[Records about locating elements on screens]

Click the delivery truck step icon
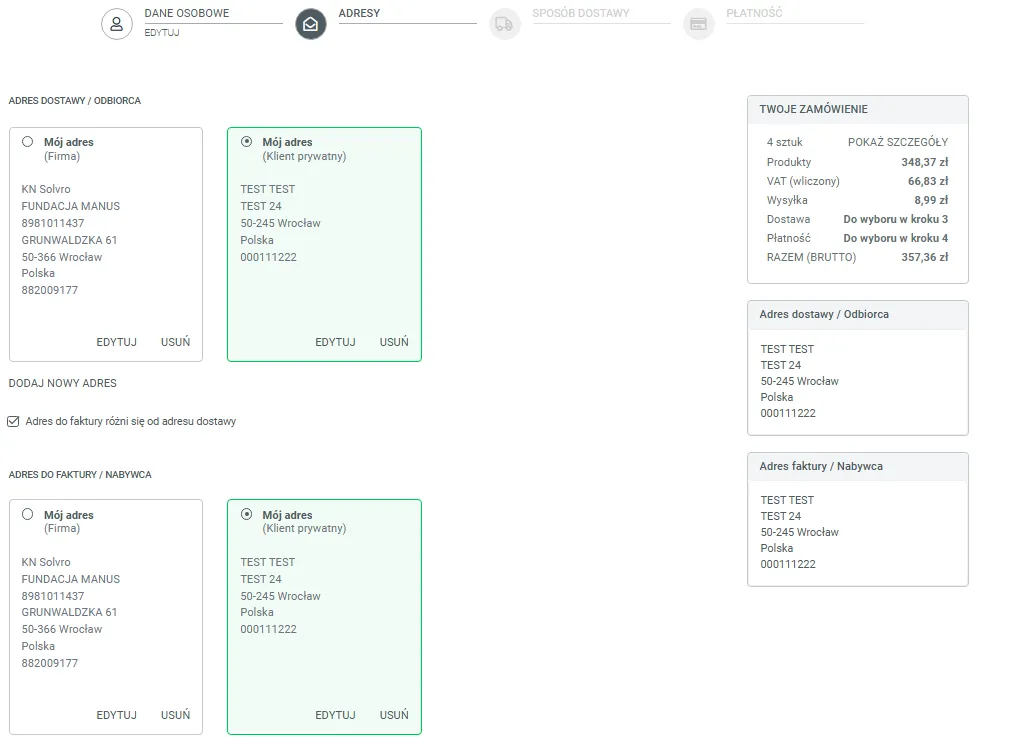 (x=504, y=24)
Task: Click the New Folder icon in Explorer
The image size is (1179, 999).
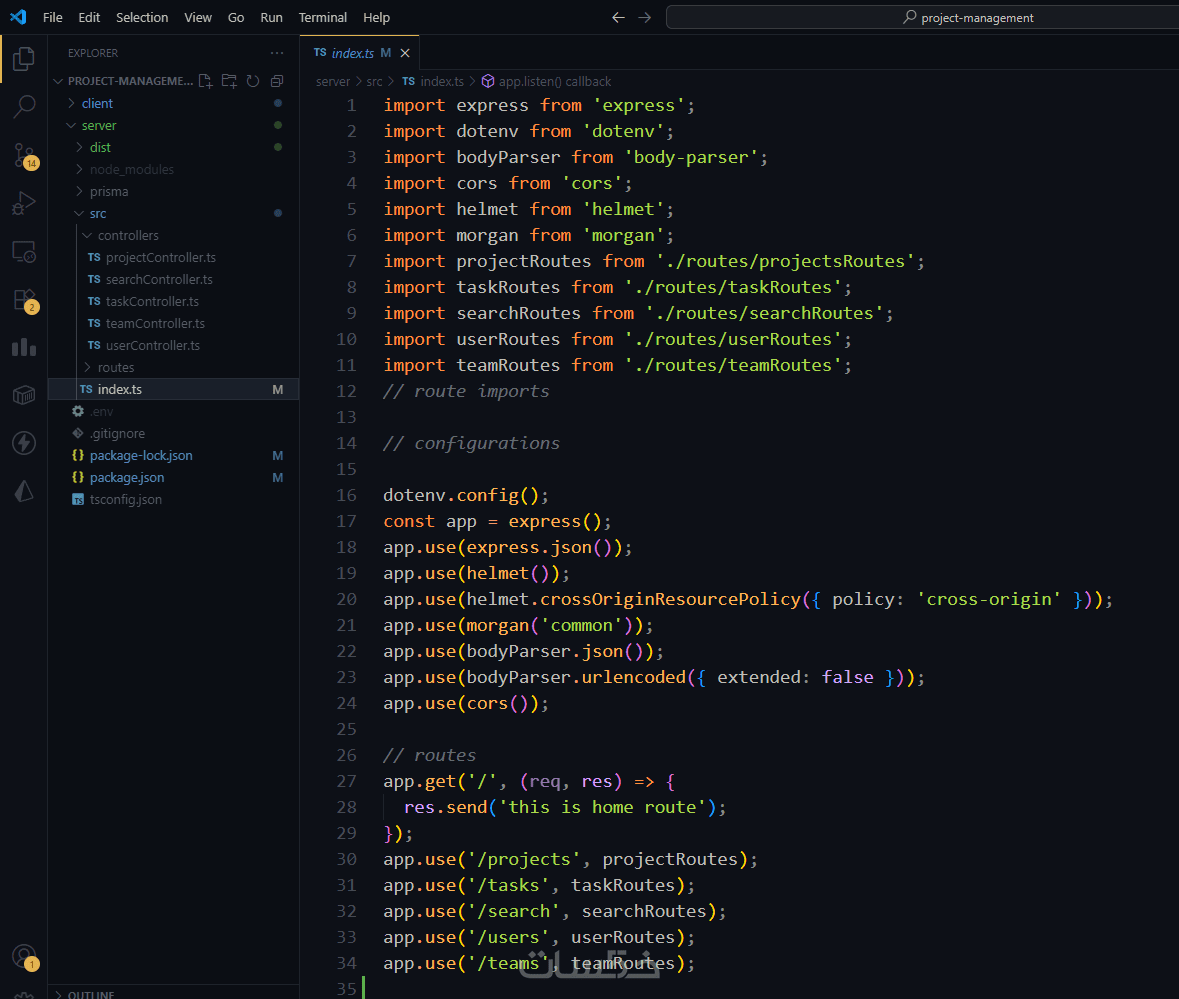Action: click(229, 81)
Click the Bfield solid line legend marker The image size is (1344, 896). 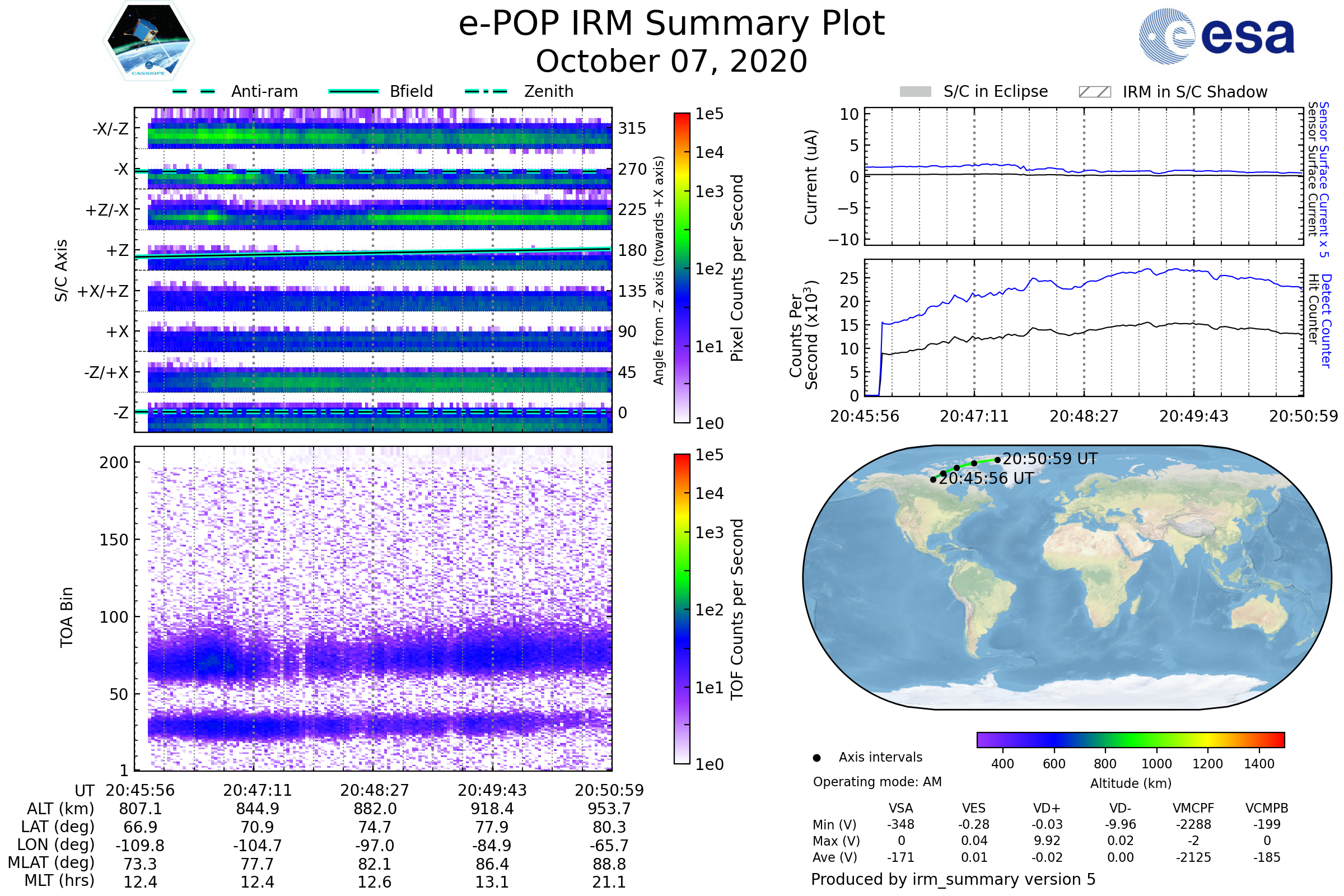pos(353,91)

(SET PROBLEM)
Show each line above that contains the word "icon".

(FINAL RESULT)
Click the delivery truck step icon
Task: Click the New Folder icon in Explorer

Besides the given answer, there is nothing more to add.